Categorie archief: feminisme

Waarom we niet kunnen slapen …

Net uitgelezen: Why we can’t sleep van Ada Calhoun

Why_We_Can't_Sleep_(Ada_Calhoun)

Er zijn twee problemen met dit boek.

1. Het maakt mij opstandig. Woedend zelfs. Het maakt me nog feministischer dan ik al was, en ik was al behoorlijk overtuigd.
2. Alleen vrouwen gaan het lezen, want het gaat over vrouwen, en er zijn twee soorten boeken op de wereld: mensenboeken en vrouwenboeken.

Ik liep rond met het idee om een blogpost te schrijven over alle manieren waarop ik de afgelopen jaren slaap ben verloren en hoe ik ook op te weinig slaap toch min of meer ben blijven functioneren al die tijd. (Correctie: hoe ik AL die tijd UITSTEKEND ben blijven functioneren.) En toen kwam plots dit boek op mijn radar. Dat moest ik dan natuurlijk wel even lezen.

Strikt genomen ben ik te jong om tot Generation X te behoren en voor een midlife crisis is het nog te vroeg. Ook heb ik voorlopig gelukkig nog geen (peri)menopauze om me zorgen over te maken, al vind ik het wel goed om te weten wat me nog te wachten staat over een paar jaar. Maar ik voel me ook te oud om een millennial te zijn en veel van wat Ada Calhoun in haar boek schrijft, is wel ontzettend herkenbaar voor een vrouw die ergens tussen Generation X en Y in zweeft: sandwichen tussen zorg voor kinderen en ouders, check, te moe zijn om te werken door zwangerschap, PMS, maandstonden, maar dat verbergen, omdat we nog niet geëmancipeerd genoeg zijn om toe te geven dat vrouwen dit ritme niet kunnen volgen, check, de ene dag ontzettend opgelucht en bevrijd zijn door je scheiding, en de volgende dag verstikt worden door angst voor de toekomst, check.

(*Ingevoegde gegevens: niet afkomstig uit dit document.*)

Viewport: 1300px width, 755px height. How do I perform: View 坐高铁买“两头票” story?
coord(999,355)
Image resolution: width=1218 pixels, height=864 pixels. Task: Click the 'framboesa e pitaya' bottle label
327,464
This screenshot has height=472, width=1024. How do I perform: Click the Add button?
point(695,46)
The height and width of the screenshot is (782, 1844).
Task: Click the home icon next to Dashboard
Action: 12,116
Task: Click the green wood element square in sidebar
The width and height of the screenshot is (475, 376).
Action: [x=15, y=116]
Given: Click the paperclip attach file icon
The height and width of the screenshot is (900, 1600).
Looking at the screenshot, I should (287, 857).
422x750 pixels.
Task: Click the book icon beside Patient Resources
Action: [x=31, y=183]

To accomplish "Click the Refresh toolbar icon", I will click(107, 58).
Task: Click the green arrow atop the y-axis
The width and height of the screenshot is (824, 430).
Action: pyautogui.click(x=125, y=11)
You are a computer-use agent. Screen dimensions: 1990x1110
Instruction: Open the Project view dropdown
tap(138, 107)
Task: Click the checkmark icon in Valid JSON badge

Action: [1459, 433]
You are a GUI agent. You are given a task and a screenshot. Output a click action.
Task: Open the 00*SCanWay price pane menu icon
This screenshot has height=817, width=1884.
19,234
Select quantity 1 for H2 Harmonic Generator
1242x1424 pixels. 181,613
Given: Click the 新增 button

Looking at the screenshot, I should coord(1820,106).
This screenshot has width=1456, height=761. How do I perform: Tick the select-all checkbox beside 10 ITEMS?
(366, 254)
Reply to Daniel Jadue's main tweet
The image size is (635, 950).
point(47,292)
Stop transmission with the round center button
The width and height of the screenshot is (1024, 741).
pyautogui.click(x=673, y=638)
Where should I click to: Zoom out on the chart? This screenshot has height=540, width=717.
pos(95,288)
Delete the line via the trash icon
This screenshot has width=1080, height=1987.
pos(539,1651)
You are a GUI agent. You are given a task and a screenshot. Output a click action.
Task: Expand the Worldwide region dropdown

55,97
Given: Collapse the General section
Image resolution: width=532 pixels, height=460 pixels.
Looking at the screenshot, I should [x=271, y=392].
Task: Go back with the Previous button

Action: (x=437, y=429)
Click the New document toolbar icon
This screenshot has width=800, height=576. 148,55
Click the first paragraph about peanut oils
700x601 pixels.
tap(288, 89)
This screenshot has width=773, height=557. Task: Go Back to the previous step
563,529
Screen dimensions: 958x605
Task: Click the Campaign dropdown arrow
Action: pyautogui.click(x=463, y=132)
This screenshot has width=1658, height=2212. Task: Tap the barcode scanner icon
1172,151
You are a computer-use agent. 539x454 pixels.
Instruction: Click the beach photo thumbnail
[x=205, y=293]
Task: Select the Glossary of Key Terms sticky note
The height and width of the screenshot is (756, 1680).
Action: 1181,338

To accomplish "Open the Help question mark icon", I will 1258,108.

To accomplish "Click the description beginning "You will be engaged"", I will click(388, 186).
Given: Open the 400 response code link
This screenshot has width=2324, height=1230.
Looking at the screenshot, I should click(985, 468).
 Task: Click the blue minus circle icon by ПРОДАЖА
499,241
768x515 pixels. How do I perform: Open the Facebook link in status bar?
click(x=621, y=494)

Ook check: niet slapen, en toch gaan werken, blijven opstaan en doorgaan, en als je dan toch even gas terug moet nemen, omdat het even echt allemaal te veel is, je in duizend bochten wringen om daar een fysieke oorzaak op te kleven, omdat je niet de indruk wil wekken dat je niet stressbestendig bent.

Ik? Niet stressbestendig? Give me a break!

We blijven maar doorwerken aan een rotvaart, onder een steeds stijgende tijdsdruk, en intussen blijven we ook nog gewoon glimlachen en niet toegeven dat het misschien allemaal niet zo haalbaar is als we graag doen uitschijnen. En we slikken nog wat antidepressiva of slaan een paar glazen rode wijn achterover, en rennen verder mee in een wereld die op maat van mannen gesneden is, waarin van vrouwen verwacht wordt dat ze kinderen opvoeden alsof ze geen jobs hebben en werken alsof ze thuis een vrouw hebben die voor hun kinderen zorgt.

I want an American Wife, citeert Ada Calhoun ergens in het boek. Ik wil een vrouw die voor mijn kinderen zorgt, terwijl ik ga werken. Ik wil iemand die achter me opruimt en poetst en alles regelt wat geregeld moet worden. Ik doe het allemaal. En het is veel. Het is echt veel. Ik maak lijstjes en begin dan een bullet journal om die lijstjes niet te verliezen. Ik luister naar podcasts van vrouwen die andere vrouwen willen helpen om het allemaal beter de baas te kunnen. (Supergoeie podcast trouwens.) Maar het zijn allemaal lapmiddeltjes voor een ernstige systeemfout.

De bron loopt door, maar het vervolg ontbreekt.